* [Trecho do texto]
--*--
A relevância da questão de direito e sua repercussão social são os pressupostos positivos do incidente de assunção, mas há, ainda, o chamado pressuposto negativo do instituto, qual seja a não repetição em múltiplos processos. Esse requisito, conforme será visto, serve para diferenciar o instituto ora estudado do Incidente de Resolução de Demandas Repetitivas e do Julgamento de Recursos Especiais e Extraordinários Repetitivos. Segundo Wambier et al. (2015, p. 1345), o tema não pode se tratar de direito de massa/causas repetitivas – “o que não impede, é claro, que a mesma questão jurídica possa se repetir ou tenha-se repetido em outras ações, mas não às dezenas, às centenas, aos milhares!”. Contrapondo isso, Alvim e Didier Júnior (2018, p. 316), dizem que “assim, ainda que haja 100, 200 ou 500 processos sobre a mesma questão de direito, pode-se utilizar a assunção de competência para a formação do precedente”. Observa-se que, considerando que não há definição legal do conceito do termo “múltiplos processos”, abre-se margem para discussão acerca da quantidade.
Além dos três pressupostos até aqui elencados, quais sejam a relevante questão de direito, grande repercussão social e a não repetição em múltiplos processos, todos a serem verificados pelo órgão originariamente responsável pelo julgamento do recurso, remessa necessária ou ação de competência originária, há um peculiar quarto elemento que necessita ser preenchido em um segundo momento, que é o reconhecimento do interesse público pelo órgão colegiado responsável pelo julgamento do incidente, para o qual foi deslocada a competência. Neste sentido, bem ensina Neves (2015), citado por Santana e Andrade Neto (2016, p. 404) ao dizer:
O dispositivo não deixa de ser peculiar porque nos termos do caput do artigo ora analisado o requisito positivo para o julgamento do incidente ora analisado é a repercussão geral, enquanto pelo § 2º, do mesmo dispositivo o incidente só será admitido, e assim julgado em seu mérito, se houver interesse público. Afinal, é preciso ter repercussão social ou interesse público para ser cabível o incidente de assunção de competência? O mais provável é que as expressões sejam consideradas como sinônimas – ainda que não o sejam – sendo admissível o incidente sempre que interessar a quantidade razoável de sujeitos.
Ainda elucidando a questão, deve-se destacar que o objetivo do legislador não foi criar dois requisitos diferentes para a admissão da assunção de competência, mas sim frisar que o órgão originário, tanto quanto aquele para o qual a competência foi deslocada, possuem o poder de verificar motivos para a assunção da competência, a fim de que somente casos que possuam razões suficientes deem ensejo ao incidente ora estudado (ALVIM; DIDIER JÚNIOR, 2018, p. 286).
--*--
* [Material]
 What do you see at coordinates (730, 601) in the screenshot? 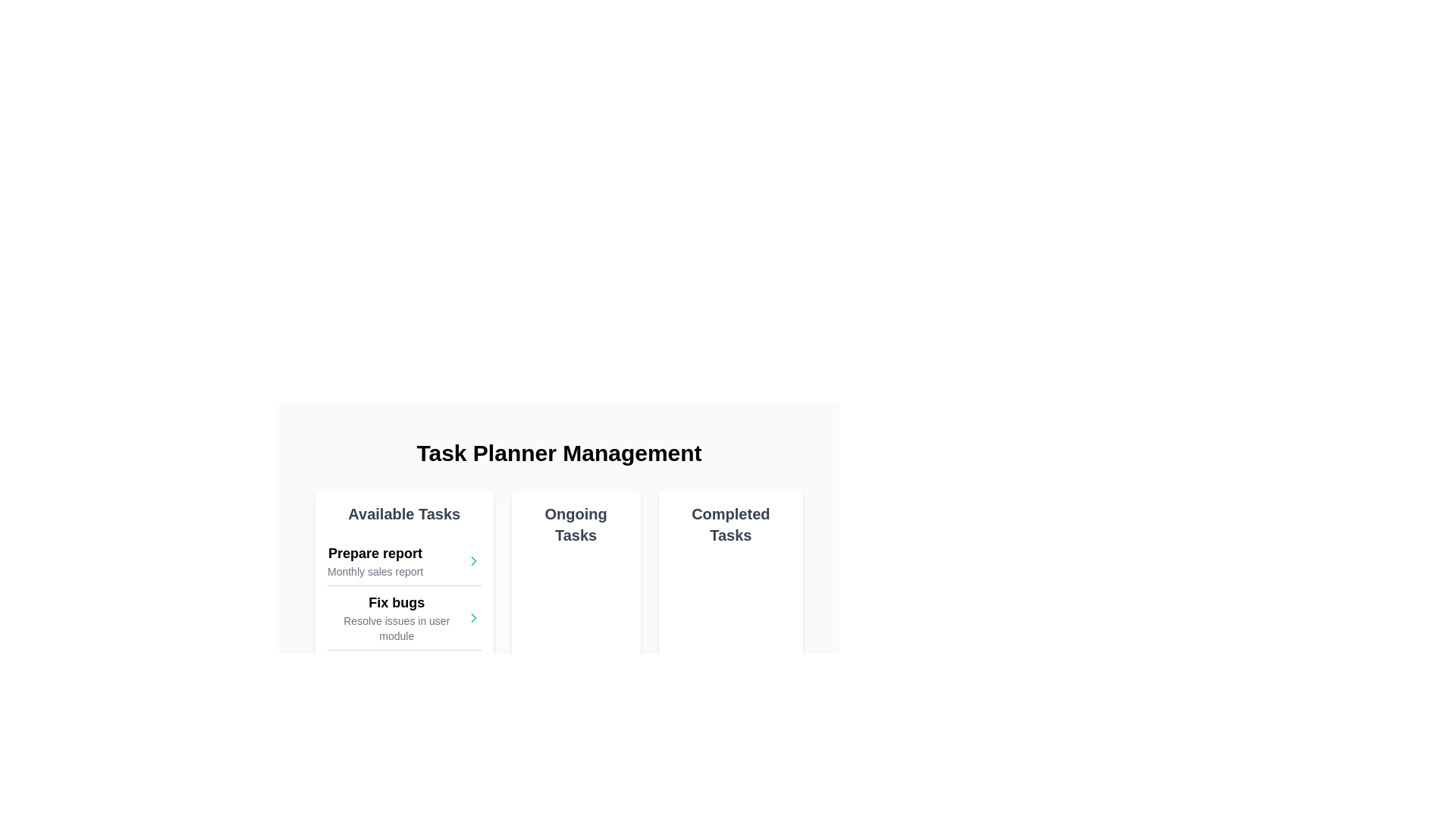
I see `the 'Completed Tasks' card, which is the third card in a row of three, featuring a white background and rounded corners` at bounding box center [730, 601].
--*--
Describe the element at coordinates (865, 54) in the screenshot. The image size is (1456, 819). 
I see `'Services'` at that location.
--*--
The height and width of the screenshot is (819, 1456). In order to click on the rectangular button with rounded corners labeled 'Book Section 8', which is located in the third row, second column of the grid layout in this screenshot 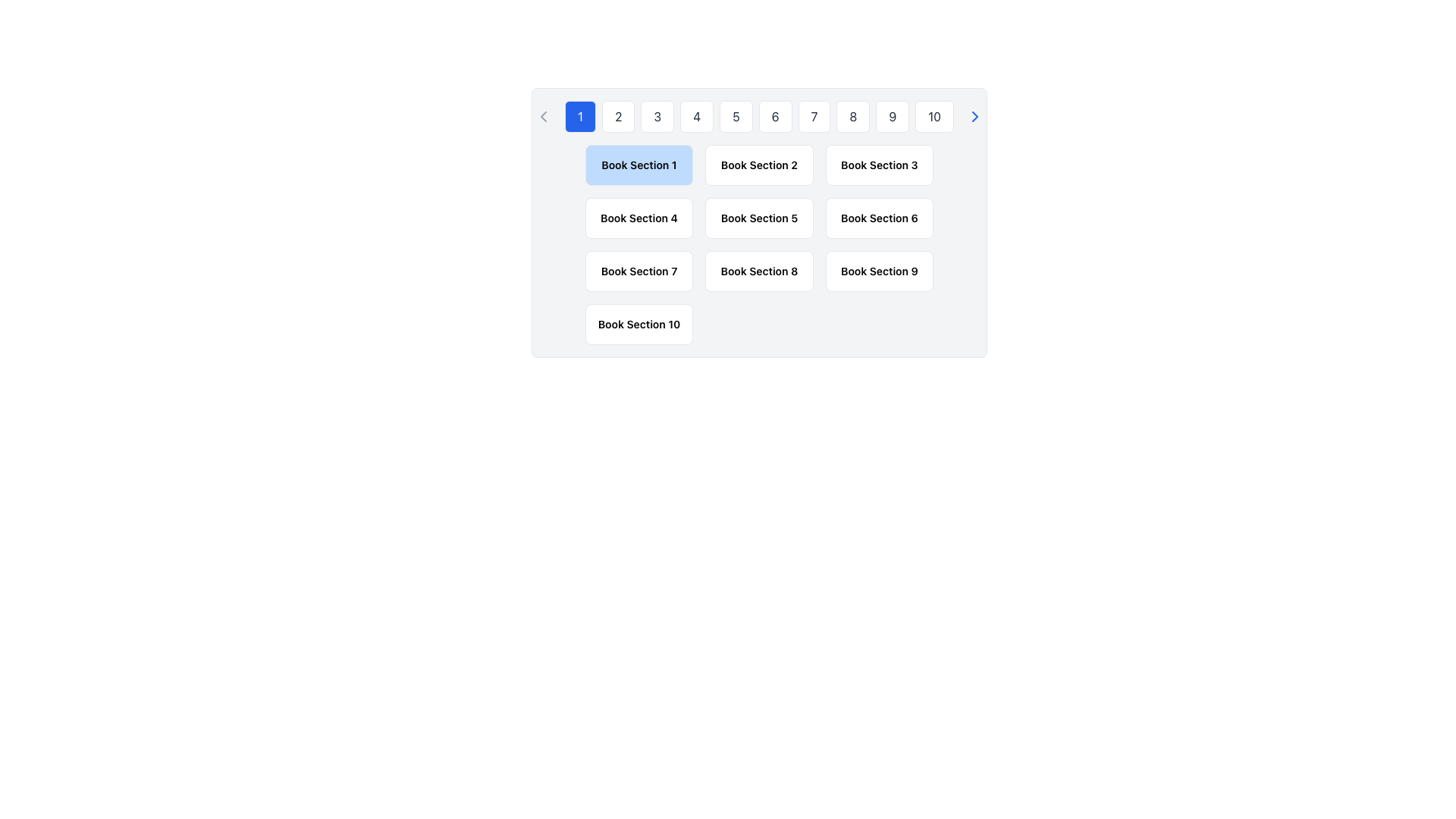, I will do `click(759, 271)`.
--*--
* [Problemas a resolver]
(1) No trecho sobre o incidente de assunção de competência, reescreva a parte que começa em "Ainda elucidando a" e segue até "2018, p. 286).", trocando "legislador" por "autor da lei".
(2) De acordo com o trecho sobre o incidente de assunção de competência, qual órgão deve reconhecer o interesse público como quarto elemento?
(3) Dê continuidade ao trecho sobre o incidente de assunção de competência a partir do ponto em que ele termina.

* [Respostas por tarefa]
(1)
Ainda elucidando a questão, deve-se destacar que o objetivo do autor da lei não foi criar dois requisitos diferentes para a admissão da assunção de competência, mas sim frisar que o órgão originário, tanto quanto aquele para o qual a competência foi deslocada, possuem o poder de verificar motivos para a assunção da competência, a fim de que somente casos que possuam razões suficientes deem ensejo ao incidente ora estudado (ALVIM; DIDIER JÚNIOR, 2018, p. 286).

(2) O órgão colegiado responsável pelo julgamento do incidente, para o qual foi deslocada a competência.

(3)
Reconhecido o interesse público, o órgão colegiado julgará o incidente. Caso contrário, o recurso, ação originária ou remessa necessária retornará ao órgão originariamente responsável para que este julgue (SANTANA; ANDRADE NETO, 2016, p. 404).
3.3 Efeitos da decisão
Preenchidos os pressupostos legais para que seja julgado o incidente de assunção, a decisão obtida no julgamento terá efeito vinculante no que se refere à tese adotada pelo tribunal. Assim, contemplando o que prevê o § 3º do art. 947 do CPC, os órgãos fracionários e todos juízes deverão, obrigatoriamente, observar a decisão proferida. Isso é novidade do incidente, conforme bem ensina Spadoni (2019, p. 3) ao mencionar que:
Assim, tanto para os processos pendentes no momento do julgamento, quanto para processos futuros, todos os juízes e órgãos colegiados fracionários vinculados ao Tribunal que proferiu a decisão deverão aplicar o entendimento fixado no incidente, naquilo que diz respeito à “relevante questão jurídica” nele delimitada (art. 927, III).
Importante esclarecer que a assunção de competência possui o viés de esclarecer e estabelecer o entendimento acerca de determinada questão de direito, visando unificar e nortear as decisões posteriores por parte dos juízes e órgão fracionários do tribunal julgador. Isso não pode se confundir com a função das Cortes Supremas de direcionar e dar sentido ao direito. Apesar de uma aparente semelhança em um primeiro momento, isso não se verifica, visto que a função de dar um sentido ao direito, atribuída às Cortes Superiores, é muito mais abrangente do que fixar uma decisão vinculante sobre determinada questão de direito, que é o que ocorre no incidente de assunção (ALVIM; DIDIER JÚNIOR, 2018, p. 302).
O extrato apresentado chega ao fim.